紙幣の裏に描かれた顔は全て同じ人物
そう、それは「日本美術の父」と呼ばれる、東京美術学校(現、東京芸術大学)の初代校長である岡倉天心(おかくらてんしん)です。
天心は、美術史的にも重要な人物であり、多くの人々の尊敬を受けています。彼が校長を務めた東京美術学校は、多くの美術家を生み出し、現代日本美術の基盤を築いたといわれています。
紙幣に使われている天心の絵
一万円札に使われている天心の絵は、「狩野舟橋図(かのうしゅうきょうず)」というもので、狩野派と呼ばれる日本画家による作品です。

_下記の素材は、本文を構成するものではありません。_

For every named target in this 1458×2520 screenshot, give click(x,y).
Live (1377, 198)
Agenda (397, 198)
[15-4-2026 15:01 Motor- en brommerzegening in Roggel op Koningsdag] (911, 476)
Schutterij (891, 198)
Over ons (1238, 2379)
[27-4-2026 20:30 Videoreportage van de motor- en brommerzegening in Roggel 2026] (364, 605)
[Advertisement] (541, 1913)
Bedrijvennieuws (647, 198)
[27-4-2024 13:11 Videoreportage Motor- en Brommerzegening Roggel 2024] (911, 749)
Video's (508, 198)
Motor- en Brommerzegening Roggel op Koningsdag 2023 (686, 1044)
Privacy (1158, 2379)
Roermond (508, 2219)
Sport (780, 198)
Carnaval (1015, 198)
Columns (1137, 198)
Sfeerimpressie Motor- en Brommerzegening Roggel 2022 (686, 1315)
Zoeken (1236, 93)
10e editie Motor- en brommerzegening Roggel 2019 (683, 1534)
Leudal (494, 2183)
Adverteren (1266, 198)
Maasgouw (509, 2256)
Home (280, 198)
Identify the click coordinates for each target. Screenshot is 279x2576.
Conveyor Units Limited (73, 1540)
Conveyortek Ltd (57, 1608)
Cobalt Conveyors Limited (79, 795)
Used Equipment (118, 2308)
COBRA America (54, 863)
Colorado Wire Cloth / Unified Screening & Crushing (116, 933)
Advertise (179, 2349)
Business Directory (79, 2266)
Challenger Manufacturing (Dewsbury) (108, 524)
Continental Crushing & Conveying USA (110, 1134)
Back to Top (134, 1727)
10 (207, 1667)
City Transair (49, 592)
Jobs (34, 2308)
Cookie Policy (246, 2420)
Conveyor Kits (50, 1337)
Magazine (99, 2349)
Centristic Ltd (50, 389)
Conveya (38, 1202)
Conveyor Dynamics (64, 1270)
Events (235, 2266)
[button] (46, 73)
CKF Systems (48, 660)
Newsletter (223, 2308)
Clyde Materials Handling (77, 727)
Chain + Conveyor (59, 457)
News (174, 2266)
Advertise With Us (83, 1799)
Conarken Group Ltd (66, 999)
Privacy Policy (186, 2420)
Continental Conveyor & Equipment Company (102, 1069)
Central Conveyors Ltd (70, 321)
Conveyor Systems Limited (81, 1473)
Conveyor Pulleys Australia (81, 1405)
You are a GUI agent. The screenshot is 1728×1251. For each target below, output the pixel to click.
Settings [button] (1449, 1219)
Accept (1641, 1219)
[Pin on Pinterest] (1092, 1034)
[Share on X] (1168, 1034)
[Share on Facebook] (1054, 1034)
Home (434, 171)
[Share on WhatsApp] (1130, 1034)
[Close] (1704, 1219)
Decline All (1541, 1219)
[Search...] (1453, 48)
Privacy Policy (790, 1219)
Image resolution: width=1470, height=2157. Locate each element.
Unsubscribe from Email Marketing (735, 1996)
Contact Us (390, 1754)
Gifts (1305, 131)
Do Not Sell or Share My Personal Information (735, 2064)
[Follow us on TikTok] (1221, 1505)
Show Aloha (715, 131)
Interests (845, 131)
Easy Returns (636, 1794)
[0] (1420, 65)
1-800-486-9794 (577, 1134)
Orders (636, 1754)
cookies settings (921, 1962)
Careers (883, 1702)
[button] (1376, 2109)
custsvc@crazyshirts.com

五千円札や千円札に使われている絵は、「人物画」と呼ばれるジャンルの絵画で、それぞれ異なる作品が用いられています。
なぜ紙幣に天心の絵が使われたのか?
日本の紙幣には、芸術文化に貢献した人物が描かれることが慣例となっています。しかし、具体的にどの人物を選ぶかは政府の判断によるため、天心が描かれた理由については明確にはわかっていません。
ただ、天心は美術界で高い評価を得ていたこと、彼が「美を日本人に取り戻す」と唱え、国学・西洋美術の融合を図るなど、日本美術の発展に大いに貢献したとされていることから、そのような評価が背景にあったのかもしれません。